For anyone who wondered whether Verizon’s “unlimited” data plans were akin to a magical unicorn that doesn’t exist, those suspicions have been confirmed for a thousands of customers who won’t be allowed to renew their contracts upon expiration. In retrospect, this shouldn’t be too surprising after Verizon was found to be throttling data (for Netflix and YouTube usage) on unlimited wireless plans earlier this summer. Of course, it’s understandable that Verizon would worry about their bottom line and seek to limit services that threaten profitability, but why offer “unlimited” plans that lead to PR messes?
In this case, 8,500 rural customers in rural areas from 13 states — Alaska, Idaho, Iowa, Indiana, Kentucky, Maine, Michigan, Missouri, Montana, North Carolina, Oklahoma, Utah and Wisconsin — received notices in the mail informing them that Verizon would no longer serve them. The issue, as BDG summarizes, has to do with “excessive data roaming” because Verizon’s network doesn’t extend that far into the sticks, as the provider told ARS Technica while arguing that these customers used “substantial” data:
“These customers live outside of areas where Verizon operates our own network. Many of the affected consumer lines use a substantial amount of data while roaming on other providers’ networks and the roaming costs generated by these lines exceed what these consumers pay us each month.”
According to BDG’s analysis, it sounds like Verizon simply bit off more than they could chew:
The problem comes down to Verizon’s LTEiRA program, under which 21 small regional carriers partnered with Verizon to get coverage to rural areas. Under the terms of the program, Verizon provides technology and spectrum rights to tiny regional carriers. In return, Verizon customers can use those regional networks for free.

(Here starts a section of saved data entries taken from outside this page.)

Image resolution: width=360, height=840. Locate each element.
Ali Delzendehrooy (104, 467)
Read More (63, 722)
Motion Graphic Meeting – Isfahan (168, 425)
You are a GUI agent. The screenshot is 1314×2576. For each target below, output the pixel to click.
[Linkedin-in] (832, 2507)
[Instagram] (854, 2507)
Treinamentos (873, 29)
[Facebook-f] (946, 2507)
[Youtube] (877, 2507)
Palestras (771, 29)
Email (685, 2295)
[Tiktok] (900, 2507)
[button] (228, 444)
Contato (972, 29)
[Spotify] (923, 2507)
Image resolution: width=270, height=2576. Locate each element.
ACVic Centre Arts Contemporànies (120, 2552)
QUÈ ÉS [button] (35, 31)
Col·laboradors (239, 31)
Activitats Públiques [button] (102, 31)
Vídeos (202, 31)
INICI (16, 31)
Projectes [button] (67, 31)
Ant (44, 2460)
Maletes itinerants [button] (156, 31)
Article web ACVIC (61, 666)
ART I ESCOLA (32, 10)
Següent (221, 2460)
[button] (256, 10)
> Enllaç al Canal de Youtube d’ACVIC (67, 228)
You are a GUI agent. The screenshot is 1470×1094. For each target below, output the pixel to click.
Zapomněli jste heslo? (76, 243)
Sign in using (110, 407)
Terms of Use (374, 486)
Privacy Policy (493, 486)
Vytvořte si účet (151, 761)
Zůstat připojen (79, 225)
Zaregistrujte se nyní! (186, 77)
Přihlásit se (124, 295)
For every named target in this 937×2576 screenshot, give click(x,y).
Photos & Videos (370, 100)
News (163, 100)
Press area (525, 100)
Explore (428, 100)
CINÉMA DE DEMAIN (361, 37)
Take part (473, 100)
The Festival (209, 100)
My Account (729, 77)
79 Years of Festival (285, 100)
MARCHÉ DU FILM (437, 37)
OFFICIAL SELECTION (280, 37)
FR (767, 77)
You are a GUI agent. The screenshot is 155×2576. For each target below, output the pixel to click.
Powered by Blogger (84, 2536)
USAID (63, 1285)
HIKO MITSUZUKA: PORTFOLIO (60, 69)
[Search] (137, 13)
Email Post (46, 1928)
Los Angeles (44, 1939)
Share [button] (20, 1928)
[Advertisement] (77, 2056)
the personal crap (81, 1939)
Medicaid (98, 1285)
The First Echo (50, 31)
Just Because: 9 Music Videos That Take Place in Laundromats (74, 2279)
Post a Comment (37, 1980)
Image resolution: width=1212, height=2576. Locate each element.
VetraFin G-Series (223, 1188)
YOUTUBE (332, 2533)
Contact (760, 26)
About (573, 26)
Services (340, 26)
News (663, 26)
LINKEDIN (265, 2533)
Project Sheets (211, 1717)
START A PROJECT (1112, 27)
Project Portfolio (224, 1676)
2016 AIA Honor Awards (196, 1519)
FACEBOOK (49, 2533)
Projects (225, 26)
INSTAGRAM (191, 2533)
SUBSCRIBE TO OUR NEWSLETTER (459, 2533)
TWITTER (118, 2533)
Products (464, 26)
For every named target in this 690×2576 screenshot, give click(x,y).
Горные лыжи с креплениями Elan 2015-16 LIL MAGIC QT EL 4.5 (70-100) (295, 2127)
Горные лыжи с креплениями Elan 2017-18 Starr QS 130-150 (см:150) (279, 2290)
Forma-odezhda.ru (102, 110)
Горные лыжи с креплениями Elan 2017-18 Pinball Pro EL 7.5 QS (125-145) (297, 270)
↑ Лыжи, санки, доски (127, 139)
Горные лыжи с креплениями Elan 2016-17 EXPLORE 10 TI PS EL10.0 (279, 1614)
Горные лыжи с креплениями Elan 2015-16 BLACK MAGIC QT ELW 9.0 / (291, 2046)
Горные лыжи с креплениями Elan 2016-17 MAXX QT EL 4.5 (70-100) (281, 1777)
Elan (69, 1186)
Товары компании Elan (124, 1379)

Unfortunately for the customers in these areas, the roaming charges are now too much for Verizon to absorb because it “miscalculated,” as BDG puts it. However, Verizon was the only provider available for some of these folks, who don’t have any other options from which to choose. And as one upset customer told ARS Technica, their so-called “substantial” use — the apparent reason for the booting — amounted to 50 GB per month stretched over four family members. That’s pretty typical (or at least … not abnormal) use in the smartphone age, with videos and graphics flying everywhere.
Still, Verizon seems keen to fully cut ties with all of the affected customers, for their letters “do not provide any options” to remain customers, not even if they cut back to a different plan. What a headache.